Selected text:
⟨
How Does It Feel (To See Bob Dylan Live in Concert)?

By Micah Mintz



"Ladies and gentlemen please welcome the poet laureate of rock 'n' roll. The voice of the promise of the '60s counterculture. The guy who forced folk into bed with rock. Who donned makeup in the '70s and disappeared into a haze of substance abuse. Who emerged to find Jesus. Who was written off as a has-been by the end of the '80s, and who suddenly shifted gears releasing some of the strongest music of his career beginning in the late '90s. Ladies and gentlemen — Columbia recording artist Bob Dylan!"






That is how Bob Dylan is introduced at his concerts. Last night, the never-ending tour made a stop at the Mullins Center on the UMass Amherst campus. Bob Dylan has been touring with his band since 1988, giving his legion of fans a myriad of opportunities to see him. Consequently, there are a number of clichés surrounding Dylan concerts. Namely, his voice is gone, he can be almost impossible to understand, and that he reinvents songs however pleases him and is there to play his music, not please his fans. These stories are largely true. This does not render the concert unenjoyable, however.  Far from it!






Bob Dylan's voice has always been unconventional. He's perhaps best remembered for his dry, nasal vocals on "Blowin' in the Wind" and other protest songs from the early 1960s. But he left that behind pretty early. His enunciation was always idiosyncratic, but he was a tremendously expressive vocalist in his prime. Nowadays, however, Zimmy's voice has deteriorated. There's no way around it. He's reduced to talking on pitch, resembling—in an odd way—Rex Harrison. This does make him difficult to understand. Dylan's concerts necessitate an encyclopedic knowledge of his catalog and ability to recall song lyrics verbatim. Fortunately, there were few songs with which I wasn't familiar, and a great many classics included in the evening's set. Dylan is no longer a great vocalist. He is still a great artist. Though his vocal range was limited, his use phrasing and intonation was superb.
⟩
Assigned task: Pick up the Bob Dylan concert review after its last sentence and keep writing it. The records that follow were taken from a different source.

Recorded data:
⟨
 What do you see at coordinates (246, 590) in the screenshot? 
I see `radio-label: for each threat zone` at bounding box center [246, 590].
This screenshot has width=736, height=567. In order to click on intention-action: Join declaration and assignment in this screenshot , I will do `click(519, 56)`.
⟩
⟨
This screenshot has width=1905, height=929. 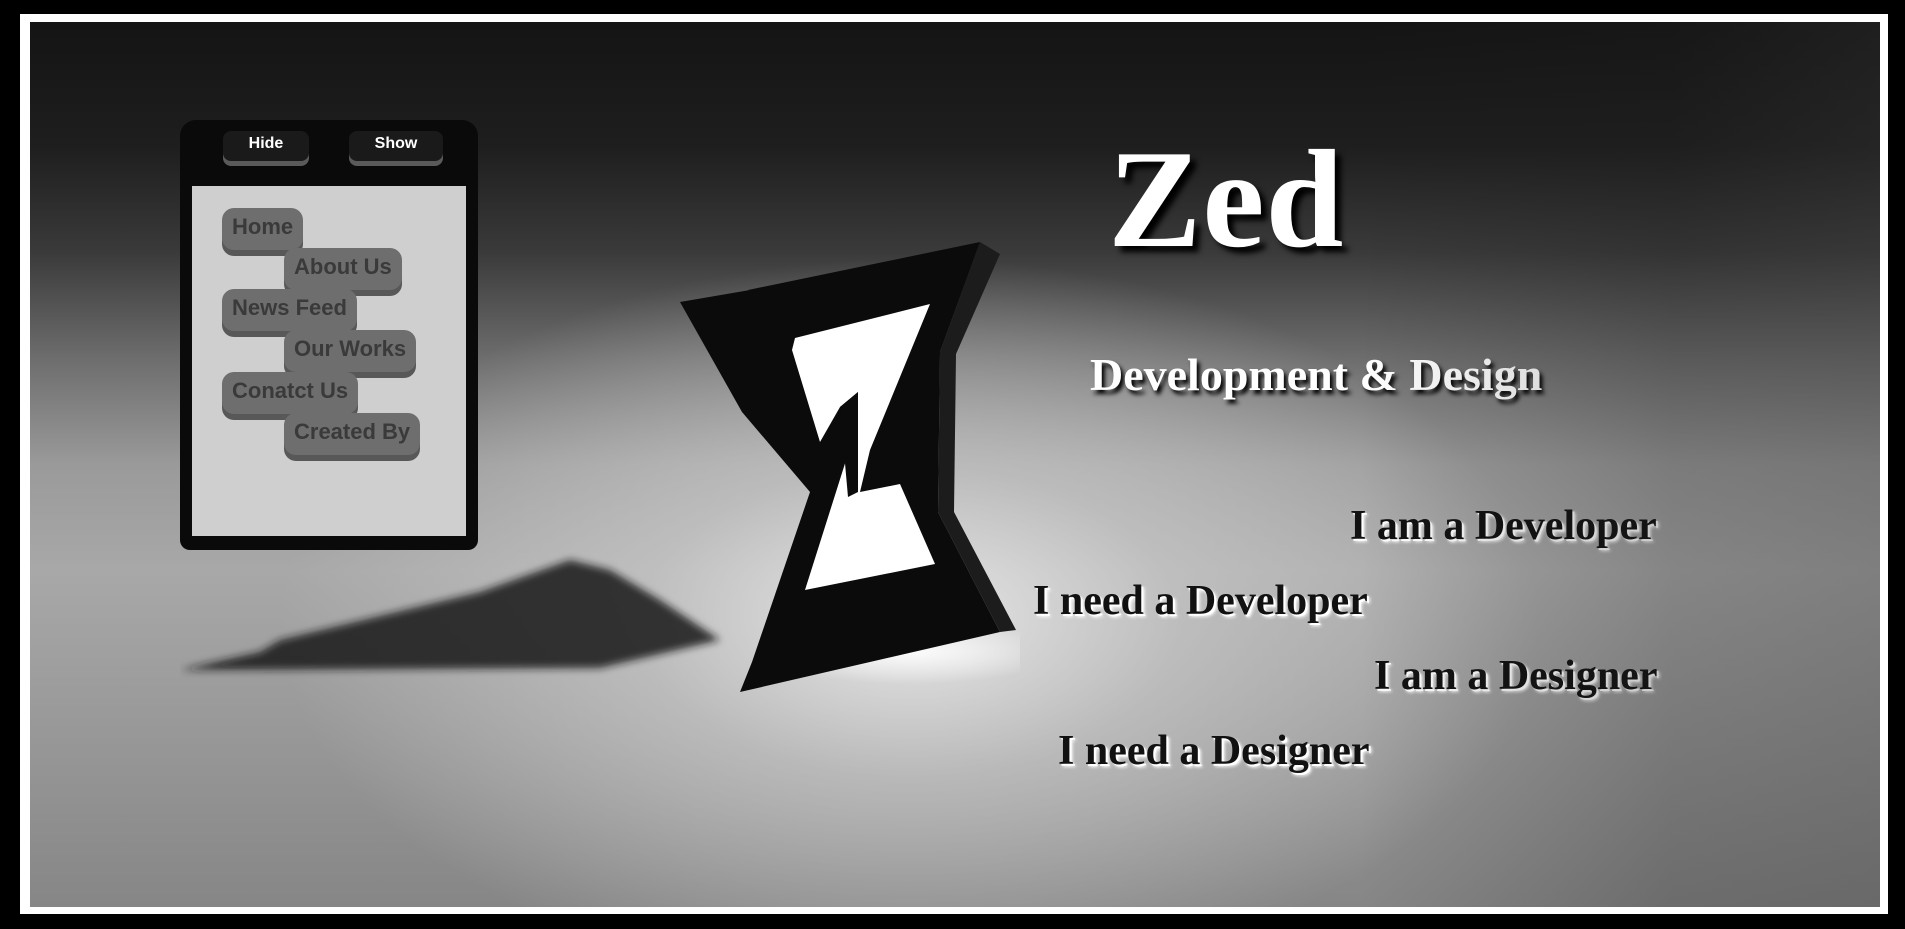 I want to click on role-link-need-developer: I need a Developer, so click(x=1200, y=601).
⟩
Exercise result:
Dylan played his way through 16 songs without any patter, any introduction for the songs, just playing them. The concert was very much in the rollicking, bluesy rock vein that has characterized Dylan's recent albums, and most of the songs were transposed to that style, whether or not they were originally written that way. This was Dylan doing his thing, and he did it well. He spent most of his time playing the keyboard over to one side of the stage, but would periodically wander over to center stage, sometimes with a guitar. His black suit had gold piping on the jacket and a gold strip down the trousers, and his broad-brimmed white hat was hard to miss.




Dylan at the keyboard for "Highway 61 Revisited"



Bob Dylan was clearly energized, bobbing behind the keyboard as he played. His harmonica solos were nothing short of inspired. His vocals were limited, but delivered with great gusto. Actually, he would have been a great deal easier to understand if the band wasn't amped up quite so loud. But that is beyond the point. That's how Dylan likes it, that's how it is. The band provided some cracking accompaniments. They were led by virtuosic guitarist Charlie Sexton, who ended up in center stage most of the time that Dylan wasn't. Sexton clearly enjoyed the attention, but was a bit distracting. Bob is a legend and can do as he pleases. Charlie, you aren't.






The set list was extraordinary. With a catalog as vast as Dylan's, there is so much to choose from, but he delivered a well-rounded set on Friday. I was hoping to hear something from Slow Train Coming. Dylan did not disappoint, starting off with "Gonna Change My Way of Thinking." I had actually never heard "Shooting Star" before last night, but Dylan made it a touching ballad. There was plenty from his recent, bluesier albums like Love and Theft, Modern Times and Together Through Life. But there were also plenty of classics.




Dylan thrilling the crowd with a harmonica solo during "Shooting Star"



"Tangled Up in Blue" was a crowd-pleaser. It was a substantially different melody at times, but it's a song that any halfway-credible Dylan fan can follow along. "Ballad of a Thin Man" was exceptional (see below), perhaps better than his original recording of it. The stage was lit severely as Dylan barked and growled ominously at the fictional Mr. Jones. This was not a young man who was peeved, this was a reckoning. Each time the chorus rolled around and Dylan asked Mr. Jones if he knew what was happening, it was as if the subject of the song was being interrogated by the jaws of Hell itself. "Like a Rolling Stone" ended the concert on a high note. Bob Dylan couldn't hold the notes like he had in decades gone by, but age hadn't withered his spirit at all. Miss Lonely still got raked over the coals with every "How does it feel?"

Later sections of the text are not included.